Aura Magis Terasa di Tempat Istirahat Bung Karno di Kebun Kopi Karanganyar Blitar

Erliana Riady - detikNews
Senin, 29 Mar 2021 09:39 WIB
Mengintip Kamar Bung Karno di Kebun Kopi Karanganyar Blitar
Tempat istirahat Bung Karno di Kebun Kopi Blitar (Foto: Erliana Riady/detikcom)
Jendela besar di kamar itu memang ditutup. Dua buah lampu meja di samping kanan kiri tempat tidur selalu menyala walaupun kondisi siang hari. Warna bed cover merah putih, mendominasi pusat perhatian pengunjung, diantara warna krem dinding kamar.

Dirut Kebun Kopi Karanganyar, Wima Brahmantya tidak membantah jika aura magis kamar itu terasa kuat. Ini jugalah yang menguatkan niatnya, membuka kamar yang pernah dipakai beristirahat BK saat berkunjung ke kebun kopi milik keluarga besarnya.

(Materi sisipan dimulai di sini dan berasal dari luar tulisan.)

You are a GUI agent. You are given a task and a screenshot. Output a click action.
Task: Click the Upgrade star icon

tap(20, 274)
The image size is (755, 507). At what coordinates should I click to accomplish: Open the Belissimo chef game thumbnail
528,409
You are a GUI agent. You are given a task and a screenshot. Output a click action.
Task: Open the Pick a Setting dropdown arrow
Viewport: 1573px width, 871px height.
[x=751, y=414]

"Ya di kamar ini saya mimpi bertemu BK. Lagi pawai, BK menunggang kuda hitam. Lalu menyelipkan bendera merah putih di pundak kanan saya. Saya bangun itu nangis," ungkap Wima.

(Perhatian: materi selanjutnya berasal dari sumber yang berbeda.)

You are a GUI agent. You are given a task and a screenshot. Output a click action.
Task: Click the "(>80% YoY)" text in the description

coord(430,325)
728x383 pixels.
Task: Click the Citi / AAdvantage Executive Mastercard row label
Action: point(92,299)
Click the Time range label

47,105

Wima juga mengakui, tak seorangpun berani tidur di dalam kamar itu kecuali dia. Pernah ada beberapa rekan yang adu nyali untuk tidur di dalam kamar Bung Karno. Namun tak ada satupun yang berhasil dan keluar kamar esok paginya. Mereka hanya bertahan beberapa jam, kemudian menyerah dan keluar kamar.

"Hanya saya yang berani tidur kamar ini. Sebenarnya pernah nantangin beberapa orang buat nginep di situ sih. Cuma tidak ada yang berani emang," ungkap Wima sambil tertawa.

Namun Wima menandaskan, sejak dibuka pariwisata sebenarnya de Karanganjar sudah tidak lagi 'wingit'. Karena sudah ramai dikunjungi wisatawan. Dan yang paling penting, di area penginapan di bagian belakang Roemah Lodji de Karanganjat Koffieplantage semua baik-baik saja. Belum pernah ada laporan tamu yang menginap mengalami kejadian aneh.

Dia mengaku sebenarnya ada pesan nasionalisme kebangsaan dengan dibukanya kamar Bung Karno ini bagi wisatawan. Wima menilai, ajaran nasionalisme Bung Karnolah yang menjadikan negara ini ada. Sebagai aktivis pergerakan, Wima memang ingin mengembalikan khittah awal republik ini didirikan, bersumber dari gagasan Bung Karno.

"Gagasan Bung Karno sudah lama ditinggalkan oleh para pejabat negeri ini. Undang-undang diubah-ubah sehingga kita saat ini dihadapkan pada kondisi negara yang tidak stabil. Karena politiknya sangat keras, dinamis memecah belah anak bangsa. Dan korupsi susah diperangi karena demokrasinya mahal," pungkasnya.